What needs to be done: Count the lines containing "screenshot" in the entries underneath, and state that count without anything else.

··· Exercise material ···

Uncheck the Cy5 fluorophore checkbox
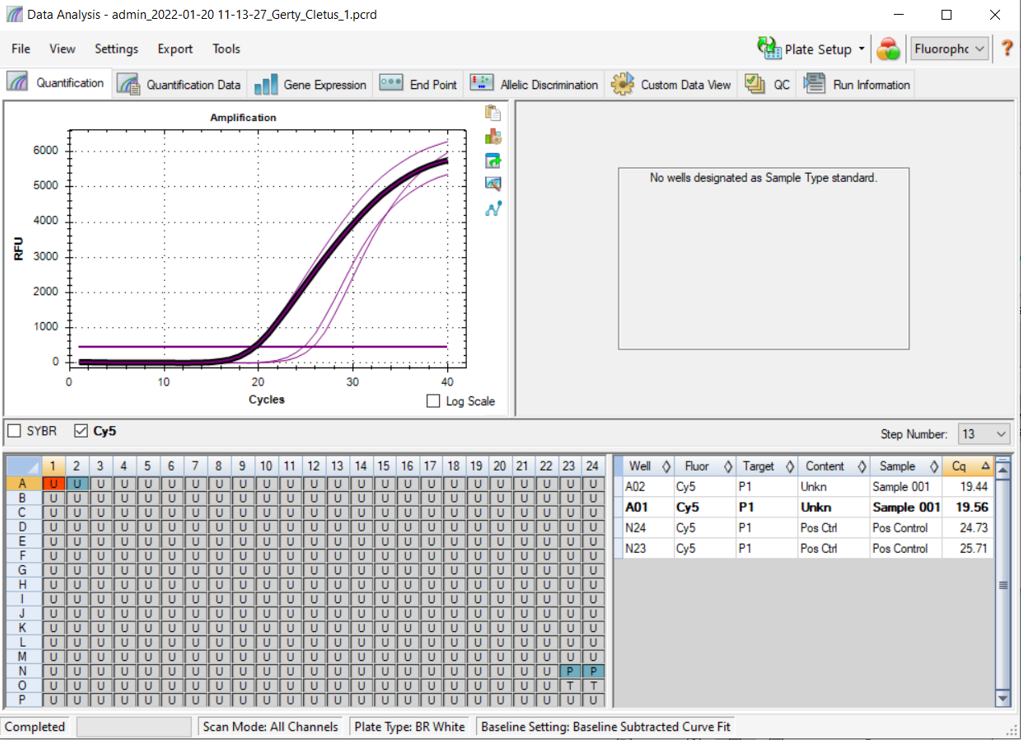The image size is (1021, 740). [x=81, y=431]
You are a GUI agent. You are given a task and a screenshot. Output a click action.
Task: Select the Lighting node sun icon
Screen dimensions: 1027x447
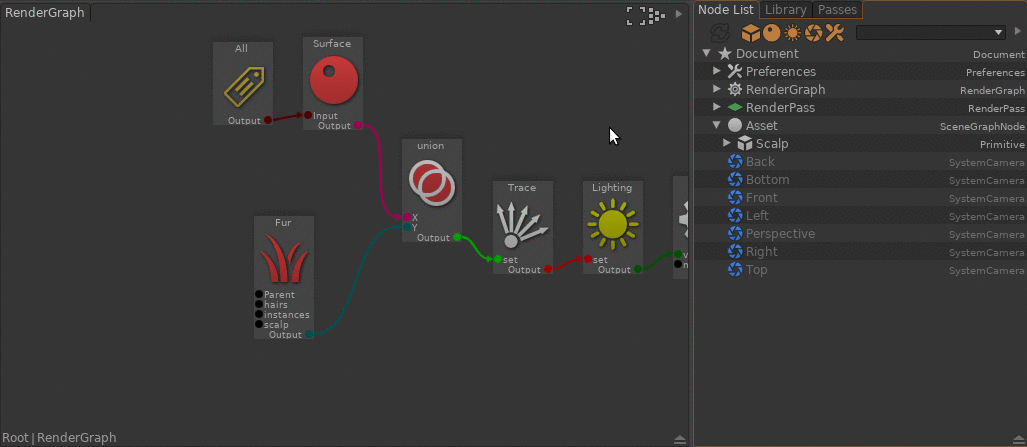(x=612, y=224)
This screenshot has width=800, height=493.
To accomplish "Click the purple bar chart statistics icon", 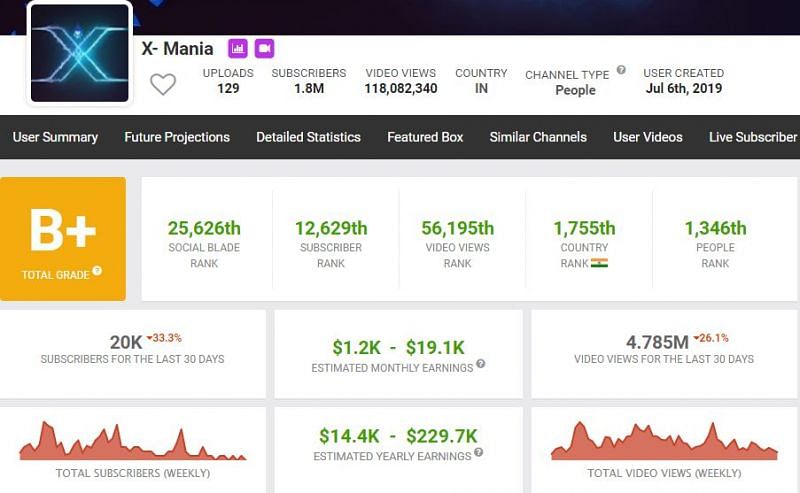I will [238, 48].
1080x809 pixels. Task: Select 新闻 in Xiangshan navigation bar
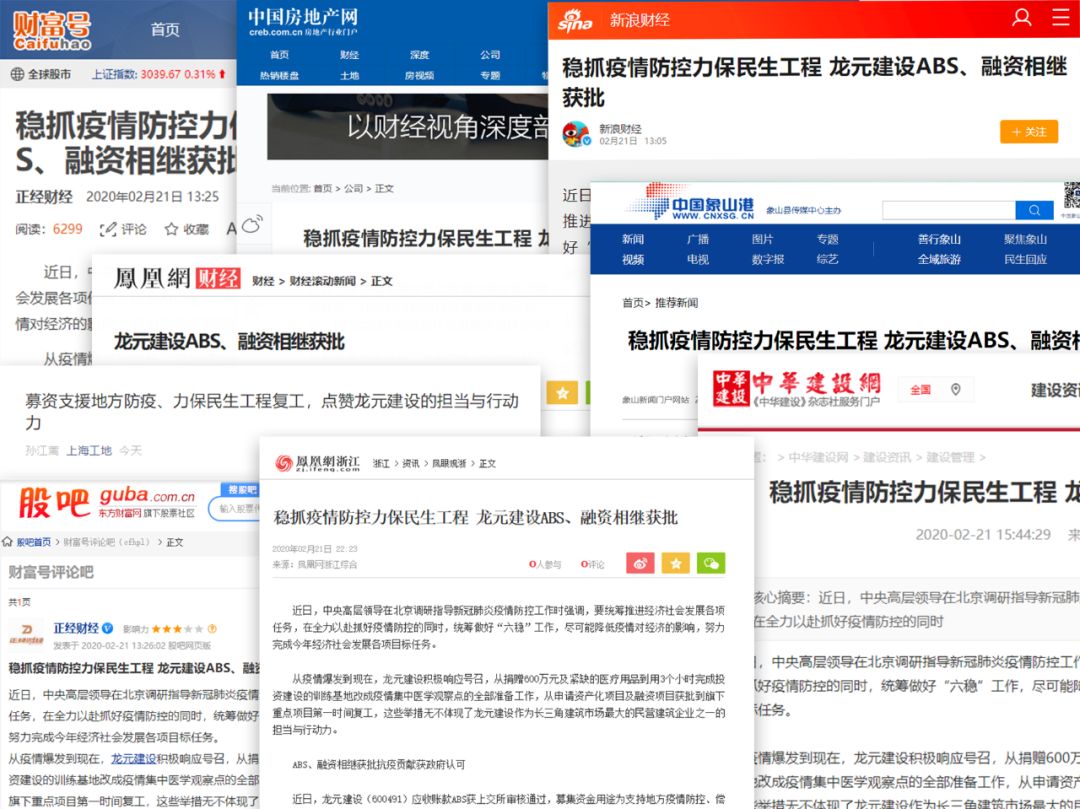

···

Result for this exercise: 2